16.-LA MISIÓN SIEMPRE SE DEBE REALIZAR DESDE LA HUMILDAD (20-12-2020)

Colaboración semanal en clave misionera de Don Antonio Evans Martos, Delegado misiones en Córdoba. España.

Si la verdad y la fe, la felicidad y la salvación no son una posesión nuestra, una meta alcanzada por nuestros méritos, entonces el Evangelio de Cristo solamente se puede anunciar desde la mansedumbre y la humildad de corazón  

Nunca se podrá pensar en servir a la misión de la Iglesia con la arrogancia individual y a través de la ostentación, con la soberbia de quien desvirtúa también el don de los sacramentos y las palabras más auténticas de la fe, haciendo de ellos un botín que ha merecido.  

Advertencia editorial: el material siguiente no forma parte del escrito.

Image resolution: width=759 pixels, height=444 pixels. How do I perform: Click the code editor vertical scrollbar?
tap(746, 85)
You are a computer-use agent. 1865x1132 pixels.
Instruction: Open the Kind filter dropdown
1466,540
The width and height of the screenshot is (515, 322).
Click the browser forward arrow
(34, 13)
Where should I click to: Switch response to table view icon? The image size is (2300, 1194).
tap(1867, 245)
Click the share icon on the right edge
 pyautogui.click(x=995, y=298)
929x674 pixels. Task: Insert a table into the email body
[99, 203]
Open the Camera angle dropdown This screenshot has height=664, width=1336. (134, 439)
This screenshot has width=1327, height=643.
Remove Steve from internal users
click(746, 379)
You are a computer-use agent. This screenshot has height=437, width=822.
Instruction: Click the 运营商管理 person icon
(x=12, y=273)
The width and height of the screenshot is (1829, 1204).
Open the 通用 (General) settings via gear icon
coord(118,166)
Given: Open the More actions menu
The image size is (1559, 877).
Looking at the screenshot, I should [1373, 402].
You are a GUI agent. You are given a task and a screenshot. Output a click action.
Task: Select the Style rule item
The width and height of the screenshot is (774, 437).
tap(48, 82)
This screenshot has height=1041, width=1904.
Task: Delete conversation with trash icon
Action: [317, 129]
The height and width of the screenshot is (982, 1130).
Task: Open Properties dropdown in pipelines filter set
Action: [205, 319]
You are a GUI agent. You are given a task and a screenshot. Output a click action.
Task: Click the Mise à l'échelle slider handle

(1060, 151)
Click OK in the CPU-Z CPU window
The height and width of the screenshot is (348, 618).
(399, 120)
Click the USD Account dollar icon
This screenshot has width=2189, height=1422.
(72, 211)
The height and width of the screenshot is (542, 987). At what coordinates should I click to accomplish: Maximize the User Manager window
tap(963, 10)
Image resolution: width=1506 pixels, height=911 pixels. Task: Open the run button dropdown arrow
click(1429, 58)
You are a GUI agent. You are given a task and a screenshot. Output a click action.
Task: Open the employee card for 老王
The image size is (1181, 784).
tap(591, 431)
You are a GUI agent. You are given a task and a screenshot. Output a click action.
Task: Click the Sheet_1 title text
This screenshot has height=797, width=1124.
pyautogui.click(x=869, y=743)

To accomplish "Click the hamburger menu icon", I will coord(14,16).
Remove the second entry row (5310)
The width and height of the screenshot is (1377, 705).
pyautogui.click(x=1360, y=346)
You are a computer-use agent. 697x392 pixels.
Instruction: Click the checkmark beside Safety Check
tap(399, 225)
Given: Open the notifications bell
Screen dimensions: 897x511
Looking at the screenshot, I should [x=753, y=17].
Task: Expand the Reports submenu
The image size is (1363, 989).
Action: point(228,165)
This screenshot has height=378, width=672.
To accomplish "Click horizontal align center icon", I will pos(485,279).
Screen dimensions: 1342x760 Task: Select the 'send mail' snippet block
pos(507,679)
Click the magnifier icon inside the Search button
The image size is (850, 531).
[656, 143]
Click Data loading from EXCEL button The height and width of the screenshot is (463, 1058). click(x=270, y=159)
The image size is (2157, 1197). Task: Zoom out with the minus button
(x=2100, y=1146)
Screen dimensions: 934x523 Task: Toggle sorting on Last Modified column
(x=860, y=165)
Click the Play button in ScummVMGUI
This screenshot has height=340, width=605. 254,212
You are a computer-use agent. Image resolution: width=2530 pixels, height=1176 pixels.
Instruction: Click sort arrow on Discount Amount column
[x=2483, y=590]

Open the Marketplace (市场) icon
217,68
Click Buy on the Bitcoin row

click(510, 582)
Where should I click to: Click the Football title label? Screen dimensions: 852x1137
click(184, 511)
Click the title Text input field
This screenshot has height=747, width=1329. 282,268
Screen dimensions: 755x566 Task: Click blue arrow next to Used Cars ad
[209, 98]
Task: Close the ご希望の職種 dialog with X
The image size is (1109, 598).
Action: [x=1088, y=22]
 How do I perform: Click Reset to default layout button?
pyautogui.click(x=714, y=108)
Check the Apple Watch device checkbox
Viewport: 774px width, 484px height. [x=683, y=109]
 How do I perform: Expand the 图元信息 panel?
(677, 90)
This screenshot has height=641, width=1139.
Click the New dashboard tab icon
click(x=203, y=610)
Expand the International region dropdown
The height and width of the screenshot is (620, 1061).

No se puede ser humilde por buena educación o por querer parecer cautivadores. Se es humilde si se sigue a Cristo, que dijo a los suyos: «Aprended de mí, que soy manso y humilde de corazón» (Mt 11,29).  

San Agustín se pregunta cómo es posible que, después de la Resurrección, Jesús se dejara ver solo por sus discípulos y no, en cambio, por los que lo habían crucificado, para dejar clara la respuesta del Padre confirmando su vida, para patentizar su triunfo. A lo que él mismo responde que Jesús no quería dar la impresión de querer «burlarse de quienes le habían dado muerte, que era más importante enseñar la humildad a los amigos que echar en cara a los enemigos la verdad» (Discurso 284, 6).  

La misión consiste en actualizar la presencia, la manera de ser y de obrar de quien no hizo alarde de su categoría divina, sino que se abajó, pasó como uno de tantos, se sometió a todo hasta la muerte… (cf Flp 2,6ss). 

Don Antonio Evans Martos. Delegado Episcopal de Misiones en Córdoba. España.